Your goal: Render the lines below as a JSON list of strings, one string per line with blank lines omitted, starting at the line that contains "The width and" and ending at the line that contains "Open the Layers dropdown". Leave the pictures out of the answer.
-- BEGIN Recorded data --
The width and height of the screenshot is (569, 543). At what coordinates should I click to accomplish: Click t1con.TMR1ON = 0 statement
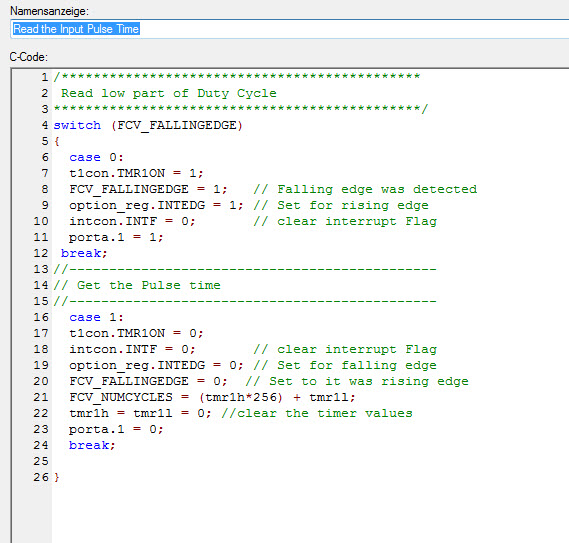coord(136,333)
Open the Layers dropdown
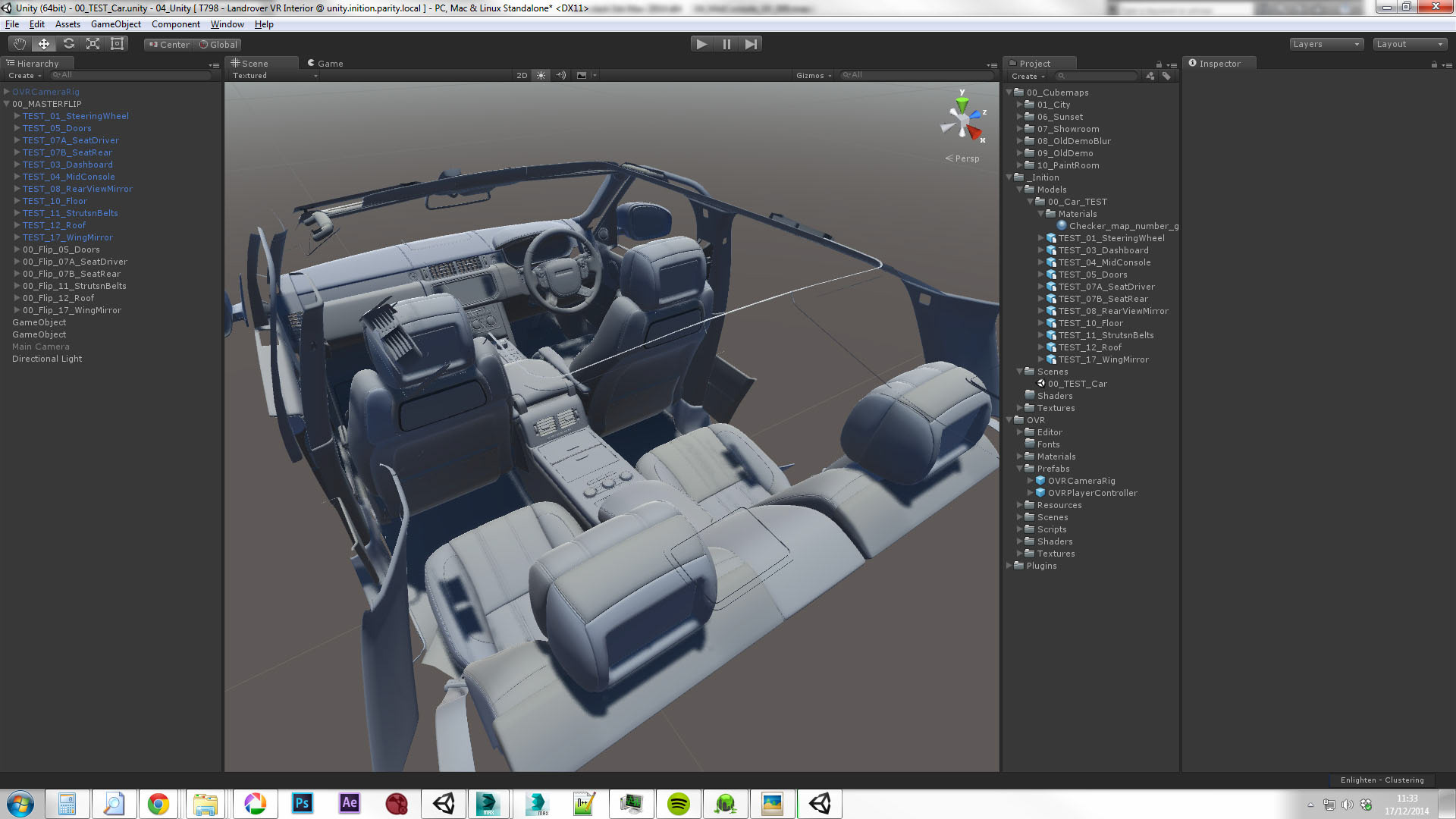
-- END Recorded data --
-- BEGIN Recorded data --
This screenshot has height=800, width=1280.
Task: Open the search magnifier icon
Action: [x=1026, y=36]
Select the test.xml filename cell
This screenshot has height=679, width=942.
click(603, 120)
-- END Recorded data --
-- BEGIN Recorded data --
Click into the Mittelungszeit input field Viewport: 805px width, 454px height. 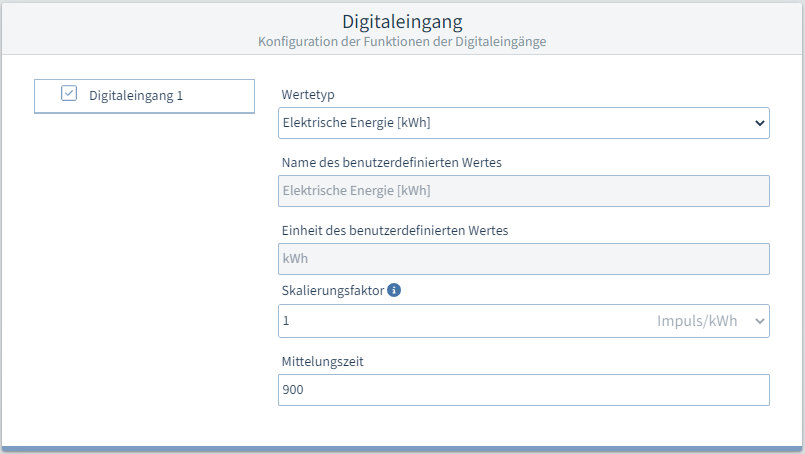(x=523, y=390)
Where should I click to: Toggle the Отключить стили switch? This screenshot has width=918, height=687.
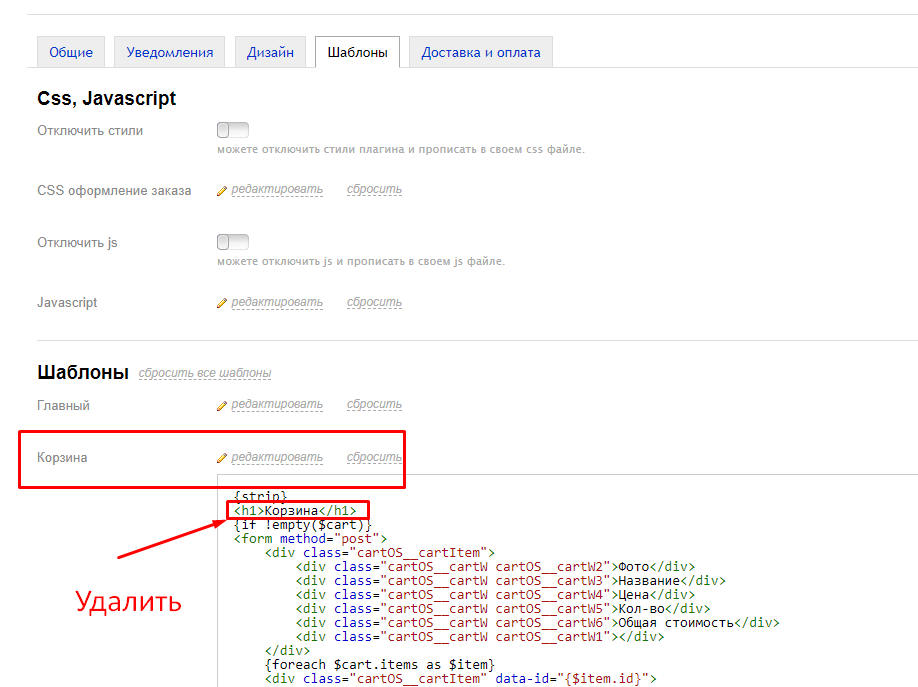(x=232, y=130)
-- END Recorded data --
Exercise answer:
[
  "The width and height of the screenshot is (569, 543). At what coordinates should I click to accomplish: Click t1con.TMR1ON = 0 statement",
  "coord(136,333)",
  "Open the Layers dropdown"
]